In STS, the discussion on the world- and future-making role of models has gained traction in recent years (Landström, Soneryd 2024, Wharton 2022). Beyond the question of how STS can conceptualize modelling practices, we draw on Isabelle Stengers’ notion of “earthly sciences” to engage with knowing Earth in the Anthropocene in an inter- and transdisciplinary fashion, using both “sophisticated detection devices” and “sensibilities belonging to a place” (Stengers 2020:233).

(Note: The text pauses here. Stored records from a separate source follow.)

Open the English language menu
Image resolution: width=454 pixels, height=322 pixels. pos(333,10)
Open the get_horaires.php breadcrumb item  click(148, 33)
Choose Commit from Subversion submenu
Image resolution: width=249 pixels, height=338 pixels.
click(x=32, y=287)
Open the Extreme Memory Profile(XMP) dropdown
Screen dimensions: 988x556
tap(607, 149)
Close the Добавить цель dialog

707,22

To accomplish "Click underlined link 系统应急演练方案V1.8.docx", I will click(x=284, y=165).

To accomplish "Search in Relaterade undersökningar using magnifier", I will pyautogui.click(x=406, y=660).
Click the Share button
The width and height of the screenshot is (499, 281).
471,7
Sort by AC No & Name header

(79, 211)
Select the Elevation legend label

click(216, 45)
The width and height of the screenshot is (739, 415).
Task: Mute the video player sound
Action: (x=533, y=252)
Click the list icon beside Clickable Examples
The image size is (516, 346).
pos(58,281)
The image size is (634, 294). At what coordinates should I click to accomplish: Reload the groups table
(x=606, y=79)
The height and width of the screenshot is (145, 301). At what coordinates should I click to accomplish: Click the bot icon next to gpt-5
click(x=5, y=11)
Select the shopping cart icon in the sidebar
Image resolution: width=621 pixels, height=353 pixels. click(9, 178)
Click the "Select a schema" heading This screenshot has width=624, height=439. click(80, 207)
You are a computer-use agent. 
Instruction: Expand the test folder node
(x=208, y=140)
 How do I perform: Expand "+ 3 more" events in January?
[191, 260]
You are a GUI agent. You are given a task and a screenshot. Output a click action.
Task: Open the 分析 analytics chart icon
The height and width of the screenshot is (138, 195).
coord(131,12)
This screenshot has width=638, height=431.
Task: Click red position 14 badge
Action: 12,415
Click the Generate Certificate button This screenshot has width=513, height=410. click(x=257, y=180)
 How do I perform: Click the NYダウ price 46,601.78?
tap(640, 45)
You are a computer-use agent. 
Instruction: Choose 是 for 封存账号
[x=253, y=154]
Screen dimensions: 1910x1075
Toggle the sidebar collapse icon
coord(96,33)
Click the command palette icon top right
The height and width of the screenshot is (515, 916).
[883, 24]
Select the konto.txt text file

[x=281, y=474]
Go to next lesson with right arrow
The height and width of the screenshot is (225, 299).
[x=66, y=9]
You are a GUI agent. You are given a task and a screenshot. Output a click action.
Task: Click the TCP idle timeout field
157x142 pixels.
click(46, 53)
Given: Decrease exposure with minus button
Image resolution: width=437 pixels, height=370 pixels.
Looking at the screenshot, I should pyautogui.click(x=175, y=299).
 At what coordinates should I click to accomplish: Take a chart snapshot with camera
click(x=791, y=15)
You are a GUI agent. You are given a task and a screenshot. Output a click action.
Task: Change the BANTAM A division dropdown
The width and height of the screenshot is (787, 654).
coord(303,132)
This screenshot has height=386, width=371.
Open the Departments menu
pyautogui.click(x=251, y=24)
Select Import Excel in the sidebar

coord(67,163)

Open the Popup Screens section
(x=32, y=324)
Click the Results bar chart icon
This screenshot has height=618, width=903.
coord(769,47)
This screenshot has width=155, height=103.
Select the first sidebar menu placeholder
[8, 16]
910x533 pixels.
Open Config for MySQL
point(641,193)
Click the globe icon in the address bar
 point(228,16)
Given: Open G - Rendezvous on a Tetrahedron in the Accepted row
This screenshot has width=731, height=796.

In this roundtable we will bring together the expertise and practical experiences of STS-scholars collaborating with modelers in different modes and heterogenous collectives. We will discuss the ‘how’ of modelling collaborations: which roles have we taken on and how have these shifted? What counts as a ‘successful’ collaboration in the first place? Methodologically, we are interested in how we can work with methods and representations as different as modelling and ethnography. Roundtable participants have worked with practitioners in fields ranging from urban mobility governance, interdisciplinary and participatory sustainability research, water security, and hydrogeology. Our aim is to foster an exchange on whether and how STS researchers can collaborate with modelers to foster resilient futures by changing how modeling shapes current and future understandings of the world.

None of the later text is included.